• [Instructions to follow]
Among the lines below, a stretch begins at the one with "Bookmark this page with the star icon" and ends at the one with "Given: Open the 设备系列 S7-CP243 dropdown". Repeat that stretch exactly, ends included.

··· Record set ···

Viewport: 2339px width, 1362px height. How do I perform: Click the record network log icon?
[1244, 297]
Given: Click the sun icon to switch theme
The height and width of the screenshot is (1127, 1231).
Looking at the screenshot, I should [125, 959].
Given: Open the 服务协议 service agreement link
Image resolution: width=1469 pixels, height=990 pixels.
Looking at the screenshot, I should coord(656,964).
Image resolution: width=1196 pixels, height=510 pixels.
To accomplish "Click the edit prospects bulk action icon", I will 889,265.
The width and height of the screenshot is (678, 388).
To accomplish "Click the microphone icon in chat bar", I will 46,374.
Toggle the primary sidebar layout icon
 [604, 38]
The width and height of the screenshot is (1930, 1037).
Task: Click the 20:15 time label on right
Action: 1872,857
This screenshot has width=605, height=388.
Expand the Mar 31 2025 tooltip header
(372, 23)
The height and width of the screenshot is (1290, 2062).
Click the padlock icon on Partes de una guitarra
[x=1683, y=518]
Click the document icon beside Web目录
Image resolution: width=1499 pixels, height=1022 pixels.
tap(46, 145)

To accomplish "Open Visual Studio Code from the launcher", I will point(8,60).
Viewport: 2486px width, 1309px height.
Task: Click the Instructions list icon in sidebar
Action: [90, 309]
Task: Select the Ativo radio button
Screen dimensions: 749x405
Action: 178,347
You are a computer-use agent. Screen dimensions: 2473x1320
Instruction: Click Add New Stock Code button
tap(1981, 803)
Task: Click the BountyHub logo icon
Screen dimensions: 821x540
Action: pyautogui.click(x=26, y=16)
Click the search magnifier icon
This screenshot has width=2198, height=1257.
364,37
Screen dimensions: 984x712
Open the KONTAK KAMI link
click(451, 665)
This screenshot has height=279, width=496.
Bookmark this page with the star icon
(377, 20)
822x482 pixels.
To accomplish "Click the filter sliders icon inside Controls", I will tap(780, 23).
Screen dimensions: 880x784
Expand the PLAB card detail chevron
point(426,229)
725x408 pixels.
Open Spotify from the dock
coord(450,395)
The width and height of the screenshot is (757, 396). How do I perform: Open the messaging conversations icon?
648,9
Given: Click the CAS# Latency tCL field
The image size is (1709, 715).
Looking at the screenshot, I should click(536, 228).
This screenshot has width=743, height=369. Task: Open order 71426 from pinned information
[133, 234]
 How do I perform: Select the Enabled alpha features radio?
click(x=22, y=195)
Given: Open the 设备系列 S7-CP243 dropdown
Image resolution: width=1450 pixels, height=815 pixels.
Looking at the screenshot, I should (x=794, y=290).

···

• [Answer section]
Bookmark this page with the star icon
(377, 20)
822x482 pixels.
To accomplish "Click the filter sliders icon inside Controls", I will tap(780, 23).
Screen dimensions: 880x784
Expand the PLAB card detail chevron
point(426,229)
725x408 pixels.
Open Spotify from the dock
coord(450,395)
The width and height of the screenshot is (757, 396). How do I perform: Open the messaging conversations icon?
648,9
Given: Click the CAS# Latency tCL field
The image size is (1709, 715).
Looking at the screenshot, I should click(536, 228).
This screenshot has width=743, height=369. Task: Open order 71426 from pinned information
[133, 234]
 How do I perform: Select the Enabled alpha features radio?
click(x=22, y=195)
Given: Open the 设备系列 S7-CP243 dropdown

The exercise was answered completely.